Der Zeitpunkt ist bemerkenswert: In einer Phase wachsender Handelskonflikte, weltweit steigender Zölle und neuer protektionistischer Maßnahmen wirkt ein WTO-Beitritt fast gegenläufig zum globalen Trend. Während der Multilateralismus und der Freihandel unter Druck stehen, setzt Usbekistan bewusst auf stärkere Integration in das regelbasierte Welthandelssystem. In der Region ist das Land damit kein Vorreiter, sondern eher ein Nachzügler. Kasachstan (Beitritt 2015), Kirgisistan (1998) und Tadschikistan (2013) sind bereits Mitglieder der WTO. Mit seinem Beitritt würde Usbekistan die wirtschaftliche Anbindung ganz Zentralasiens an den Welthandel weiter vertiefen.

Baustein der wirtschaftlichen Transformation

Für Usbekistan ist der Schritt weit mehr als nur reine Handelspolitik. Er gilt als zentraler Baustein der wirtschaftlichen Transformation des Landes. Seit 2016 verfolgt die Regierung einen Reformkurs hin zu mehr Marktöffnung, geringerer staatlicher Kontrolle und höherer Attraktivität für Investoren. Die WTO-Mitgliedschaft soll diesen Kurs institutionell absichern. Erwartet werden vor allem steigende Auslandsinvestitionen, bessere Exportchancen und mehr Rechtssicherheit.

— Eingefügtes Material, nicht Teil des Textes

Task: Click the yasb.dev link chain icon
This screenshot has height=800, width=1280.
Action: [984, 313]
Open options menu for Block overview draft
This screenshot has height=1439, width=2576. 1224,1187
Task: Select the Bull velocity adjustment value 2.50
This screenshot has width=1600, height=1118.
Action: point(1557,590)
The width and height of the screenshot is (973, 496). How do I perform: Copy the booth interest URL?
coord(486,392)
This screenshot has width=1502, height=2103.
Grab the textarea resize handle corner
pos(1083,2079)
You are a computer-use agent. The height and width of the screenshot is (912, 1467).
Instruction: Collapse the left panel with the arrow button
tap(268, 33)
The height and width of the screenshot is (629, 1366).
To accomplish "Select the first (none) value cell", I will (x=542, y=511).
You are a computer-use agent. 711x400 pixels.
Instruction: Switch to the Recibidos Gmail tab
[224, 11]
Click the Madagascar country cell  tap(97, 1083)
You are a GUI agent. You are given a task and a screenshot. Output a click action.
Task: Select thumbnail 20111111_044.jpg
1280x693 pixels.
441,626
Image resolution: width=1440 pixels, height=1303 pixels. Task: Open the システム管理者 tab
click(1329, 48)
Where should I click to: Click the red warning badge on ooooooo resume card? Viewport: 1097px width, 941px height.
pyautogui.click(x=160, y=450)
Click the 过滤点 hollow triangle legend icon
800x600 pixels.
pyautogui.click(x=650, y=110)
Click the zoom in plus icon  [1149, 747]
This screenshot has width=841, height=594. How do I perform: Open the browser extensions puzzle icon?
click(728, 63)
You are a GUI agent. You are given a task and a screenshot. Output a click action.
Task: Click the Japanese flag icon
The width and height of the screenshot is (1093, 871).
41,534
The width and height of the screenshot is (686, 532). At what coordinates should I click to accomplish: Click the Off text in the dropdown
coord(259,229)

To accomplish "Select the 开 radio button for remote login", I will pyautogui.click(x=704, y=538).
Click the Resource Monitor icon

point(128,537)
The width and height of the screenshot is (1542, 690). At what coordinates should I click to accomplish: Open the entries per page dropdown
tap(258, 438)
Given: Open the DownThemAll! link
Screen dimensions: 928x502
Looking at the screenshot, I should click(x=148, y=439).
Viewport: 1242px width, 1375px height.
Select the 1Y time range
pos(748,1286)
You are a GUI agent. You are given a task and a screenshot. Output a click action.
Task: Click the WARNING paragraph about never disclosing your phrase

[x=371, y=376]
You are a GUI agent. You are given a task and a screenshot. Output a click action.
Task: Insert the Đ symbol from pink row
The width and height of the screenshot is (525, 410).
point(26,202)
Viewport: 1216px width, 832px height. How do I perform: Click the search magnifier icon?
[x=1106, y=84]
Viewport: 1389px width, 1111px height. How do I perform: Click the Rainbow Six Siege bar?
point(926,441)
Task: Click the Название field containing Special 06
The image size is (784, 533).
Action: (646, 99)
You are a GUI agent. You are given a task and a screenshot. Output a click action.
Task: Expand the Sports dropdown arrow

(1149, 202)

Für internationale Unternehmen sind die WTO-Regeln ein wichtiges Signal für Verlässlichkeit und Transparenz.

Gleichzeitig bringt der Beitritt Risiken mit sich. Die Öffnung der Märkte erhöht den Wettbewerbsdruck auf heimische Unternehmen insbesondere in der Industrie und Landwirtschaft. Viele Analysten erwarten kurzfristig hohe Anpassungskosten und strukturelle Verwerfungen. Um diese abzufedern, verhandelt Usbekistan derzeit über Übergangsfristen von mehreren Jahren für besonders sensible Sektoren seiner Volkswirtschaft.

Inhaltlich sind die meisten Fragen inzwischen geklärt. Usbekistan hat den Großteil der bilateralen Marktzugangsabkommen mit WTO-Mitgliedern abgeschlossen und zahlreiche Gesetze reformiert, um auch in dieser Hinsicht den internationalen Standards zu entsprechen. Offene Punkte betreffen vor allem technische Details wie etwa den Umgang mit Staatsunternehmen, Subventionen oder Produktstandards. Dabei geht es weniger um Grundsatzfragen als um die konkrete Ausgestaltung und Kontrolle der Einhaltung übernommener Verpflichtungen.

Der wichtigste verbleibende Stolperstein ist ein formaler. Ein letztes bilaterales Abkommen steht noch aus. Solange dieses nicht vorliegt, kann der Beitrittsprozess nicht finalisiert werden. Hinzu kommt das Konsensprinzip der WTO: Alle Mitglieder müssen zustimmen, was zusätzliche Verzögerungen verursachen könnte.

Der Zeitplan bleibt daher unsicher. Zwar hält die usbekische Regierung an ihrem Ziel fest, den WTO-Beitritt im Jahr 2026 abzuschließen, doch der tatsächliche Zeitpunkt hängt von den letzten Verhandlungen und der Zustimmung aller WTO-Mitglieder ab. Ökonomisch ist Usbekistan weitgehend bereit, doch die letzten Schritte sind erfahrungsgemäß die schwierigsten.